#### Exercise data ####

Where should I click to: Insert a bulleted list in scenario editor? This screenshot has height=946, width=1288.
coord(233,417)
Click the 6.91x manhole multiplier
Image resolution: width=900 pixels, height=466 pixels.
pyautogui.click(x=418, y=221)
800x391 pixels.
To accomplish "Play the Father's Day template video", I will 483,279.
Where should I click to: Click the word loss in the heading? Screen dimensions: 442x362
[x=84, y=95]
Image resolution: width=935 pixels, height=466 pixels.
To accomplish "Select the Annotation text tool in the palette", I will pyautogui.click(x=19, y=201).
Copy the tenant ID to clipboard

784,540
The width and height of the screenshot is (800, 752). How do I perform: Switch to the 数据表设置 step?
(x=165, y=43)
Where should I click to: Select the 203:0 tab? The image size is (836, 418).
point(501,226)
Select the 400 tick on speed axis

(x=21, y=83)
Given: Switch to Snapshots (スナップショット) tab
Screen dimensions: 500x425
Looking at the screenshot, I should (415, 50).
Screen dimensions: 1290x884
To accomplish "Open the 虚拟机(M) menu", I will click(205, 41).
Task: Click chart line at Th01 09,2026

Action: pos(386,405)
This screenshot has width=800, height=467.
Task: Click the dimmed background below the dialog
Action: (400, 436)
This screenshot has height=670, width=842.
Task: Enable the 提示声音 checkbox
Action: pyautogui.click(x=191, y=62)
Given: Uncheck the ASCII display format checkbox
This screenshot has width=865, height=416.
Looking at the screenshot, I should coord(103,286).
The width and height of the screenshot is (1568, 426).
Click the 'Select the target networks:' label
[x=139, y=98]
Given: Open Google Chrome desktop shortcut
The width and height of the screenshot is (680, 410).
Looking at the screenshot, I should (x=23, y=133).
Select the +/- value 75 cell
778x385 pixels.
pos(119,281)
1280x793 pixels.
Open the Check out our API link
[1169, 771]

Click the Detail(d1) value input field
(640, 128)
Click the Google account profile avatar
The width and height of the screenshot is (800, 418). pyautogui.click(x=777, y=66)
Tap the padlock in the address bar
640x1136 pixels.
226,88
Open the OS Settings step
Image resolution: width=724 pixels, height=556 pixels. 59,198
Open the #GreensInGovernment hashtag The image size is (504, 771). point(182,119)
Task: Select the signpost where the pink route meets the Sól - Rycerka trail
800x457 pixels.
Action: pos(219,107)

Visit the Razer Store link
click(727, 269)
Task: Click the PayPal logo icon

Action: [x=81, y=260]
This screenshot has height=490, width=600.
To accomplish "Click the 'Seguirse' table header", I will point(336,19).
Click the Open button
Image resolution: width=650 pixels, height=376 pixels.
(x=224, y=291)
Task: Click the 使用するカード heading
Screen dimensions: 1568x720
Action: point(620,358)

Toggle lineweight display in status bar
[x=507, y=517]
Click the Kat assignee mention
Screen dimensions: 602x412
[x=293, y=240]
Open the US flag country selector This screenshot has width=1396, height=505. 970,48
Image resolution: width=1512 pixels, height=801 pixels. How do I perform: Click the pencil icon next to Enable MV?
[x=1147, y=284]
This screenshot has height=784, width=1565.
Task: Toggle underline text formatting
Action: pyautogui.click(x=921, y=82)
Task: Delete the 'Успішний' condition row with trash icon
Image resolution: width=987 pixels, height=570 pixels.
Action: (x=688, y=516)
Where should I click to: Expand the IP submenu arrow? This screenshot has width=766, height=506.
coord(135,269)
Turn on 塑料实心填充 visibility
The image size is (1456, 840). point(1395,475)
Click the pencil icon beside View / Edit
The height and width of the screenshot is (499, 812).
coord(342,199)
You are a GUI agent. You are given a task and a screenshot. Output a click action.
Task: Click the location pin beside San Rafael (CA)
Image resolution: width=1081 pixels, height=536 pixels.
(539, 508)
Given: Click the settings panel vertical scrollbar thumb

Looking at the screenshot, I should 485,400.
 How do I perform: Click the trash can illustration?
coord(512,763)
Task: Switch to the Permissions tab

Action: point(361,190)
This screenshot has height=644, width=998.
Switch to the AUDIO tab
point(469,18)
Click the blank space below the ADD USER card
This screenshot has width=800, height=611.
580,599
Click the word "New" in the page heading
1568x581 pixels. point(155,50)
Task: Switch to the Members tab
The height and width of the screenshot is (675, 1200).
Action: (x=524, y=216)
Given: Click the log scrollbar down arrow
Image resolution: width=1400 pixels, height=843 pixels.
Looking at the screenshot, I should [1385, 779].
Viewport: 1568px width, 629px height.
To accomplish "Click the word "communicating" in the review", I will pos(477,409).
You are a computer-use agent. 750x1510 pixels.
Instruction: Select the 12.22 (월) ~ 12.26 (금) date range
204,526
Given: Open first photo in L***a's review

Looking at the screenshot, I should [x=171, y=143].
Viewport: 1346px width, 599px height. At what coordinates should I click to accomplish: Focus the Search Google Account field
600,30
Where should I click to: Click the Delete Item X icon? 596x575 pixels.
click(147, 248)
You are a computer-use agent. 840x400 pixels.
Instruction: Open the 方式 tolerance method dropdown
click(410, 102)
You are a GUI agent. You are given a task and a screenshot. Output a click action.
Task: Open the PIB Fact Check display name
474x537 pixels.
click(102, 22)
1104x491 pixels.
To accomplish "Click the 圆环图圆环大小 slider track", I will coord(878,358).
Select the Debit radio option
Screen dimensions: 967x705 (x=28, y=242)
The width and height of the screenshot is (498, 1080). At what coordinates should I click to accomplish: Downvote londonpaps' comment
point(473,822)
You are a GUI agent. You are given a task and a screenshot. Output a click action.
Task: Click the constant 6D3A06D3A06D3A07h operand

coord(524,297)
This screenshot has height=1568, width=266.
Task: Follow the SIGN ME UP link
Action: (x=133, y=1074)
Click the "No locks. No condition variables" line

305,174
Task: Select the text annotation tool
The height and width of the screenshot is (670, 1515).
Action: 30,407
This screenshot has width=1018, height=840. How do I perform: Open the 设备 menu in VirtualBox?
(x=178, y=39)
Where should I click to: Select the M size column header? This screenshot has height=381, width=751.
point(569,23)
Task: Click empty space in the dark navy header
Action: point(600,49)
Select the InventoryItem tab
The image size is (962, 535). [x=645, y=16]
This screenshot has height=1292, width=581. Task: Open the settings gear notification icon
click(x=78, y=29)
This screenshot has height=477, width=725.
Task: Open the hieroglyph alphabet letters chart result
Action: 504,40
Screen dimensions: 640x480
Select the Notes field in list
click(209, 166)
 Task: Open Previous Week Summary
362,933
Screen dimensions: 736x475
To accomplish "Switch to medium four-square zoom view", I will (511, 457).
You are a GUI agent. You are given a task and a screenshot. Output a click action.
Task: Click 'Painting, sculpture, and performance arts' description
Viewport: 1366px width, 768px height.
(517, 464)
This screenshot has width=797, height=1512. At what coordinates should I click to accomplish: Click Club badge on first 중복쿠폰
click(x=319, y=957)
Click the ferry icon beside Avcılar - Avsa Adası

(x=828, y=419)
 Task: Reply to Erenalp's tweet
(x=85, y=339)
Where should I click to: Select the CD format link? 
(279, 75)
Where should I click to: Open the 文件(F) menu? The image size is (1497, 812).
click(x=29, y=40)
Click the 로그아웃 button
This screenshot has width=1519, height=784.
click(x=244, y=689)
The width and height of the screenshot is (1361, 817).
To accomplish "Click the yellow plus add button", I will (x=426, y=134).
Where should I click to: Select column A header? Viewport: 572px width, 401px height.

####

**Aim of the task:**
Retype the data exactly as given.

**Exercise answer:**
Where should I click to: Insert a bulleted list in scenario editor? This screenshot has height=946, width=1288.
coord(233,417)
Click the 6.91x manhole multiplier
Image resolution: width=900 pixels, height=466 pixels.
pyautogui.click(x=418, y=221)
800x391 pixels.
To accomplish "Play the Father's Day template video", I will 483,279.
Where should I click to: Click the word loss in the heading? Screen dimensions: 442x362
[x=84, y=95]
Image resolution: width=935 pixels, height=466 pixels.
To accomplish "Select the Annotation text tool in the palette", I will pyautogui.click(x=19, y=201).
Copy the tenant ID to clipboard

784,540
The width and height of the screenshot is (800, 752). How do I perform: Switch to the 数据表设置 step?
(x=165, y=43)
Where should I click to: Select the 203:0 tab? The image size is (836, 418).
point(501,226)
Select the 400 tick on speed axis

(x=21, y=83)
Given: Switch to Snapshots (スナップショット) tab
Screen dimensions: 500x425
Looking at the screenshot, I should (415, 50).
Screen dimensions: 1290x884
To accomplish "Open the 虚拟机(M) menu", I will click(205, 41).
Task: Click chart line at Th01 09,2026

Action: pos(386,405)
This screenshot has width=800, height=467.
Task: Click the dimmed background below the dialog
Action: (400, 436)
This screenshot has height=670, width=842.
Task: Enable the 提示声音 checkbox
Action: pyautogui.click(x=191, y=62)
Given: Uncheck the ASCII display format checkbox
This screenshot has width=865, height=416.
Looking at the screenshot, I should coord(103,286).
The width and height of the screenshot is (1568, 426).
Click the 'Select the target networks:' label
[x=139, y=98]
Given: Open Google Chrome desktop shortcut
The width and height of the screenshot is (680, 410).
Looking at the screenshot, I should (x=23, y=133).
Select the +/- value 75 cell
778x385 pixels.
pos(119,281)
1280x793 pixels.
Open the Check out our API link
[1169, 771]

Click the Detail(d1) value input field
(640, 128)
Click the Google account profile avatar
The width and height of the screenshot is (800, 418). pyautogui.click(x=777, y=66)
Tap the padlock in the address bar
640x1136 pixels.
226,88
Open the OS Settings step
Image resolution: width=724 pixels, height=556 pixels. 59,198
Open the #GreensInGovernment hashtag The image size is (504, 771). point(182,119)
Task: Select the signpost where the pink route meets the Sól - Rycerka trail
800x457 pixels.
Action: pos(219,107)

Visit the Razer Store link
click(727, 269)
Task: Click the PayPal logo icon

Action: [x=81, y=260]
This screenshot has height=490, width=600.
To accomplish "Click the 'Seguirse' table header", I will point(336,19).
Click the Open button
Image resolution: width=650 pixels, height=376 pixels.
(x=224, y=291)
Task: Click the 使用するカード heading
Screen dimensions: 1568x720
Action: point(620,358)

Toggle lineweight display in status bar
[x=507, y=517]
Click the Kat assignee mention
Screen dimensions: 602x412
[x=293, y=240]
Open the US flag country selector This screenshot has width=1396, height=505. 970,48
Image resolution: width=1512 pixels, height=801 pixels. How do I perform: Click the pencil icon next to Enable MV?
[x=1147, y=284]
This screenshot has height=784, width=1565.
Task: Toggle underline text formatting
Action: pyautogui.click(x=921, y=82)
Task: Delete the 'Успішний' condition row with trash icon
Image resolution: width=987 pixels, height=570 pixels.
Action: (x=688, y=516)
Where should I click to: Expand the IP submenu arrow? This screenshot has width=766, height=506.
coord(135,269)
Turn on 塑料实心填充 visibility
The image size is (1456, 840). point(1395,475)
Click the pencil icon beside View / Edit
The height and width of the screenshot is (499, 812).
coord(342,199)
You are a GUI agent. You are given a task and a screenshot. Output a click action.
Task: Click the location pin beside San Rafael (CA)
Image resolution: width=1081 pixels, height=536 pixels.
(539, 508)
Given: Click the settings panel vertical scrollbar thumb

Looking at the screenshot, I should 485,400.
 How do I perform: Click the trash can illustration?
coord(512,763)
Task: Switch to the Permissions tab

Action: point(361,190)
This screenshot has height=644, width=998.
Switch to the AUDIO tab
point(469,18)
Click the blank space below the ADD USER card
This screenshot has width=800, height=611.
580,599
Click the word "New" in the page heading
1568x581 pixels. point(155,50)
Task: Switch to the Members tab
The height and width of the screenshot is (675, 1200).
Action: (x=524, y=216)
Given: Click the log scrollbar down arrow
Image resolution: width=1400 pixels, height=843 pixels.
Looking at the screenshot, I should [1385, 779].
Viewport: 1568px width, 629px height.
To accomplish "Click the word "communicating" in the review", I will pos(477,409).
You are a computer-use agent. 750x1510 pixels.
Instruction: Select the 12.22 (월) ~ 12.26 (금) date range
204,526
Given: Open first photo in L***a's review

Looking at the screenshot, I should [x=171, y=143].
Viewport: 1346px width, 599px height. At what coordinates should I click to accomplish: Focus the Search Google Account field
600,30
Where should I click to: Click the Delete Item X icon? 596x575 pixels.
click(147, 248)
You are a computer-use agent. 840x400 pixels.
Instruction: Open the 方式 tolerance method dropdown
click(410, 102)
You are a GUI agent. You are given a task and a screenshot. Output a click action.
Task: Open the PIB Fact Check display name
474x537 pixels.
click(102, 22)
1104x491 pixels.
To accomplish "Click the 圆环图圆环大小 slider track", I will coord(878,358).
Select the Debit radio option
Screen dimensions: 967x705 (x=28, y=242)
The width and height of the screenshot is (498, 1080). At what coordinates should I click to accomplish: Downvote londonpaps' comment
point(473,822)
You are a GUI agent. You are given a task and a screenshot. Output a click action.
Task: Click the constant 6D3A06D3A06D3A07h operand

coord(524,297)
This screenshot has height=1568, width=266.
Task: Follow the SIGN ME UP link
Action: (x=133, y=1074)
Click the "No locks. No condition variables" line

305,174
Task: Select the text annotation tool
The height and width of the screenshot is (670, 1515).
Action: 30,407
This screenshot has width=1018, height=840. How do I perform: Open the 设备 menu in VirtualBox?
(x=178, y=39)
Where should I click to: Select the M size column header? This screenshot has height=381, width=751.
point(569,23)
Task: Click empty space in the dark navy header
Action: point(600,49)
Select the InventoryItem tab
The image size is (962, 535). [x=645, y=16]
This screenshot has height=1292, width=581. Task: Open the settings gear notification icon
click(x=78, y=29)
This screenshot has height=477, width=725.
Task: Open the hieroglyph alphabet letters chart result
Action: 504,40
Screen dimensions: 640x480
Select the Notes field in list
click(209, 166)
 Task: Open Previous Week Summary
362,933
Screen dimensions: 736x475
To accomplish "Switch to medium four-square zoom view", I will (511, 457).
You are a GUI agent. You are given a task and a screenshot. Output a click action.
Task: Click 'Painting, sculpture, and performance arts' description
Viewport: 1366px width, 768px height.
(517, 464)
This screenshot has width=797, height=1512. At what coordinates should I click to accomplish: Click Club badge on first 중복쿠폰
click(x=319, y=957)
Click the ferry icon beside Avcılar - Avsa Adası

(x=828, y=419)
 Task: Reply to Erenalp's tweet
(x=85, y=339)
Where should I click to: Select the CD format link? 
(279, 75)
Where should I click to: Open the 文件(F) menu? The image size is (1497, 812).
click(x=29, y=40)
Click the 로그아웃 button
This screenshot has width=1519, height=784.
click(x=244, y=689)
The width and height of the screenshot is (1361, 817).
To accomplish "Click the yellow plus add button", I will (x=426, y=134).
Where should I click to: Select column A header? Viewport: 572px width, 401px height.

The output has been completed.